*** Kutipan Dokumen

Mal mustafād sudah disepakati oleh jamaah sahabat dan ulama-ulama sebelumnya untuk wajib dikenakan zakat. Perbedaan pendapat yaitu pada waktu wajib zakat, tentang persyaratan haul.[12]

1. Menurut Abu Hanifah

Mal mustafād tidak dizakati sebelum sempurna satu tahun di tangan pemiliknya, kecuali apabila pemiliknya, kecuali apabila pemilik mempunyai hatra sejenis yang pada permulaan tahun sudah mencapai satu nisab, maka mal mustafād dipungut zakatnya bersamaan dengan harta yang sudah ada setelah harta yang sudah ada itu mencapai satu tahun.

2. Menurut Malik

Mal mustafād tidak dizakati sebelum sempurna setahun, baik si pemilik mempunyai harta yang sejenis ataupun tidak, kecuali binatang ternak yang ada.

3. Menurut asy-Syafi’i

Mal mustafād tidak dizakati sebelum setahun, meskipun si pemilik mempunyai harta yang sejenis, kecuali anak ternaknya sendiri, maka mal mustafad yang berupa anak ternaknya sendiri dizakati mengikuti induknya.

4. Menurut Ibnu Hasm

Mengkritik penafsiran ulama empat tersebut dan ia menyatakan pendapat-pendapat tersebut tanpa dalil sama sekali. Menurut dia, semua harta itu dsyaratkan setahun, baik harta mustafād maupun tidak, baik anak binatang ternak maupun tidak.

5. Menurut Dawud az-Zahiri

Mal mustafād wajib zakat tanpa syarat samapi setahun

6. Menurut Yusuf Qardhawy

Mal mustafād seperti gaji pegawai, upah buruh, penghasilan dokter, dan lain sebagainya wajib dikenakan zakat dan tidak disyaratkan sampainya setahun, akan tetapi dizakati pada waktu menerima pendapatan tersebut.[13]

Selanjutnya, ada beberapa pendapat yang muncul mengenai nishab dan kadar zakat profesi, yaitu:

1) Menganalogikan zakat profesi kepada hasil pertanian, baik nishab maupun kadar zakatnya 5% atau 10% (tergantung kadar keletihan yang bersangkutan)

2) Menganalogikan dengan zakat perdagangan atau emas. Nishabnya 85 gram emas murni 24 karat, dan kadar zakatnya 2,5%.

******
*** Catatan yang Disediakan

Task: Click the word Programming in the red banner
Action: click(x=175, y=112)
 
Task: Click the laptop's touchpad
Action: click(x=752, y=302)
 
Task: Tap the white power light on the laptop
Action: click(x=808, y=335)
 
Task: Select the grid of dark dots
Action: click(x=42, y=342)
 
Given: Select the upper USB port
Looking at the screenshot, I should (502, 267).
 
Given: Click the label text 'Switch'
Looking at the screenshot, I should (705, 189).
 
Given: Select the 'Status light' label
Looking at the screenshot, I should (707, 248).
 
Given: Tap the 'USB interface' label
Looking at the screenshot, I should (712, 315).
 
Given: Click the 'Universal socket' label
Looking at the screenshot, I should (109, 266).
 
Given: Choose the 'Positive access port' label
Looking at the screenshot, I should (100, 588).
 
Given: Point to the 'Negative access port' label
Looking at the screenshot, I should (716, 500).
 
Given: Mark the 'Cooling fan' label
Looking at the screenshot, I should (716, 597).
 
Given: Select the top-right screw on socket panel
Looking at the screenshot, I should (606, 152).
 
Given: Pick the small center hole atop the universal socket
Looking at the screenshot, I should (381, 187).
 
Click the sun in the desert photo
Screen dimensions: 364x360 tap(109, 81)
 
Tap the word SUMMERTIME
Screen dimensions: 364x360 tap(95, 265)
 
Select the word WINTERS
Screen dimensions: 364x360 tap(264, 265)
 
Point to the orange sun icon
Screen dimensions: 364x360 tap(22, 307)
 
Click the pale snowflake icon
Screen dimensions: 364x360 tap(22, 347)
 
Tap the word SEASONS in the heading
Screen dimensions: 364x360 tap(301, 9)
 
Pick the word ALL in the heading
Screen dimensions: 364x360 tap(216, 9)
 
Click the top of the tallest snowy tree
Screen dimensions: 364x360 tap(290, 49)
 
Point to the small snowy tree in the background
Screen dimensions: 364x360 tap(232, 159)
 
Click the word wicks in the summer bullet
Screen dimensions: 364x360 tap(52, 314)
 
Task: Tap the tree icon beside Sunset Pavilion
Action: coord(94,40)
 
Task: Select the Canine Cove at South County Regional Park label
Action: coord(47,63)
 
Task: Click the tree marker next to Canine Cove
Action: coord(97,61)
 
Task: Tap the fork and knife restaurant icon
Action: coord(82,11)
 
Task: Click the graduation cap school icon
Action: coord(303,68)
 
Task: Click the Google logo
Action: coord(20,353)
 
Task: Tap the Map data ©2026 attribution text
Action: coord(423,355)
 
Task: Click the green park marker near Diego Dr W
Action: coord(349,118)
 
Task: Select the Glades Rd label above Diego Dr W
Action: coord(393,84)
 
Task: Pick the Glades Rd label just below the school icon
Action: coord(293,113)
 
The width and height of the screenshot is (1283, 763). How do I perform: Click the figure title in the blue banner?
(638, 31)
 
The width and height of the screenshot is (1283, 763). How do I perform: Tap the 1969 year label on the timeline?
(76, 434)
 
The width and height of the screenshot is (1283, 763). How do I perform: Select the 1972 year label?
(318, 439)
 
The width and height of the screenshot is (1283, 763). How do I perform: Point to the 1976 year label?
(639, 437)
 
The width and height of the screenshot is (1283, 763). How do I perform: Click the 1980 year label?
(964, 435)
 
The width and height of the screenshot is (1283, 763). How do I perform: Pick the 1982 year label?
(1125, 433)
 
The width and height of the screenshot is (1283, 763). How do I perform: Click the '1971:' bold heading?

******

## Daftar Tugas
**a)** Menurut kutipan tentang mal mustafād, berapa nisab zakat profesi kalau disamakan dengan zakat perdagangan atau emas?
**b)** Tuliskan semua tokoh yang pendapatnya soal waktu wajib zakat mal mustafād dimuat dalam kutipan tentang mal mustafād.
**c)** Teruskan kutipan tentang mal mustafād mulai dari bagian sesudah kalimat terakhirnya.
Catatan di atas diambil dari sumber yang berbeda.

## Jawaban Latihan
**a)** 85 gram emas murni 24 karat.

**b)** Abu Hanifah, Malik, asy-Syafi’i, Ibnu Hasm, Dawud az-Zahiri, Yusuf Qardhawy

**c)**
3) Menganalogikan nishab zakat penghasilan dengan hasil pertanian. Nishabnya senilai 653 kg, beras, sedangkan kadar zakatnya dianalogikan dengan emas yaitu 2,5% [14]

Sedangkan perbedaan pendapat lain mengenai perbedaan tersebut adalah:[15]

1. Pendapat Dr. Yusuf Qardhawi yang menganalogikan zakat profesi dengan zakat uang. Sehingga jumlah nisab serta besarnya presentase zakatnya disamakan dengan zakat uang; yaitu 2,5% dari sisa pendapatan bersih setahunan. (Yaitu, pendapatan kotor dikurangangi jumlah pengeluarkan untuk kehidupan hidup layak, untuk makanan, pakaian, serta cicilan rumah selama setahun, jika ada).

2. Pendapat yang nukil dari Syaikh Muhammad Al-Ghazali yang menganalogikan zakat profesi dengan zakat hasil pertanian (juga zakat hasil eksploitasi gedung-gedung dan kendaraan-kendaraan seperti telah disebutkan sebelum ini), baik dalam nisab maupun presentase zakat yang wajib dikeluarkan. Yaitu 10% dari sisa pendapatan bersih. Atau pendapatan yang kotor dikurangi biaya yang diperlukan untuk kebetuhan hidup layak seperti dalam pendapat pertama diatas.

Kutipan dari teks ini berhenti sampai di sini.